Rafting, Whittling, and Learning Not to Give a Shit

Rafting, Whittling, and Learning Not to Give a Shit
Creepy little dude isn't he? Hopefully, my techniques will improve!

Things are getting better. I think.

Transitioning jobs has been an emotional and physical roller coaster. I love being outside on the river, but loading and unloading those giant yellow rubber boats is hard on my shoulders and elbows. Right now, I’m only qualified to guide on the lower part of the Pigeon River – nothing over a class II rapid. Still, it’s hard as heck for me.

My boat control is pretty bad, especially if I have a boat full of unhelpful paddlers or too much weight. There’s so much to figure out when guiding guests down the river, and of course, I’m learning it all the hard way – because that’s just what I do.

But I’m not going to quit. I may never do it again after this season, but I’m pretty sure I can make it another month and a half, as long as my body holds up.


I’ve been spending more time doing things I actually want to do, like teaching myself how to whittle. Whittle is one of the funnest words to say. Seriously, try it. It makes you smile whether you wanted to or not. Whittle a little whittle, would ya?

Since woodworking runs in my family, I was hoping I’d have some sort of hidden superpower that non-woodworkers don’t. But alas, my skills have proven to be archaic at best. Still, I’ll keep trying. Whittling quiets my mind, it’s pretty inexpensive, and it makes me feel productive even when I’m sitting still.


I’m also looking into kayaking classes. Even if rafting doesn’t work out long term, I’ve definitely learned I love being on the water. I just want to be safe about it – I’m too young to drown. Drowning has to be one of the worst ways to die, right up there with burning to death or being eaten by fire ants.


While I still feel a little lost in life’s chaos, I know quitting the shelter was the right decision. The constant stress that once consumed me has been replaced with reflection, time for myself, and space to figure out who I really am.

It helps to have the most supportive husband. My not working doesn’t hit us super hard financially, but it’s still a loss of income in a time when everything seems to cost more every damn day. We’re finding ways to cut back – canceling subscriptions we don’t need, making our own bread and sprouts, cooking at home instead of eating out. It’s so easy to become mass consumers when we live in a world where you can think of something, order it, and it’s on your doorstep in two days. (I still haven’t tried on my unicorn horn, but I knew I had to have it.)


Dennis enjoys his job but is looking forward to retirement. We have a plan to get him out of the workforce in the next seven years. Neither of us wants to work ourselves into the grave, dying of a stress-induced heart attack at 68, the year after we finally “retire.” It’s not worth it. We’d rather cut back now and coast through our golden years instead of grinding through them.

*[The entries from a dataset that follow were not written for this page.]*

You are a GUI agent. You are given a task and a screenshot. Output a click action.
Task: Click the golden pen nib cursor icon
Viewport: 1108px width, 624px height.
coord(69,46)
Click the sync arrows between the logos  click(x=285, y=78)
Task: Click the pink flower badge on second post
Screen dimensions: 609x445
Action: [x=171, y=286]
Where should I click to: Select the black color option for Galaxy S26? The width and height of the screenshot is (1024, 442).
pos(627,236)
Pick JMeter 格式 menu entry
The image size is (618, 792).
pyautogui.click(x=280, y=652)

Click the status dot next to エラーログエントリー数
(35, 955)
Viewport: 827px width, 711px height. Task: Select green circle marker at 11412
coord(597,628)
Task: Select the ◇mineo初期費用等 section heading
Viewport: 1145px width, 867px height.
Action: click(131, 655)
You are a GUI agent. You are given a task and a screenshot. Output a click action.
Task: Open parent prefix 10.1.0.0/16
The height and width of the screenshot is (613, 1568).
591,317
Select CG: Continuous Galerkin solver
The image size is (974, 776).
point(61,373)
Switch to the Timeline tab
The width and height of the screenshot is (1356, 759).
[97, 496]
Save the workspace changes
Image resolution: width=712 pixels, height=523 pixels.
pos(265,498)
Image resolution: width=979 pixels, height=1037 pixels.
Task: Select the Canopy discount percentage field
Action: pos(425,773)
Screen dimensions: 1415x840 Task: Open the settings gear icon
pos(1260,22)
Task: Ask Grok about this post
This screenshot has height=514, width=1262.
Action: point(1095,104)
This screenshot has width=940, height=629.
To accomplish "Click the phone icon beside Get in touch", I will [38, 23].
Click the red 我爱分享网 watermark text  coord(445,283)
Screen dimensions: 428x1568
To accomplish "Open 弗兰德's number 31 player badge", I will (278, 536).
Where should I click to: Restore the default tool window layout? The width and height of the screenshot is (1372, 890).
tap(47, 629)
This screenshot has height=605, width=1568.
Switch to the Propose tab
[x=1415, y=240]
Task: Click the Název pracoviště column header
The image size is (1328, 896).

The moral of this blog post? Don’t worry about shit – everything works out.

When I get yelled at or confronted, I take it personally. I always have. My mind goes into overdrive, creating dramatic scenarios about how I’ve ruined everything and the person hates me forever. In reality, they probably didn’t think about it again.

Does anyone else do this?

This rafting gig is teaching me to have thicker skin. All I can do is my best. And if that’s not good enough for you, buttercup, then all I can do is apologize sweetly and say, “Bless your heart,” because we all know what that really means in the South.


I’m writing this on my break. I’ve got a trip going down at 1:30. I hope they’re nice people, and I hope my coworkers aren’t too hung over today.

Did you know Mozart wrote “Twinkle Twinkle Little Star”? Why didn’t I know that?

Anyway. Have a peaceful day and a heart full of love.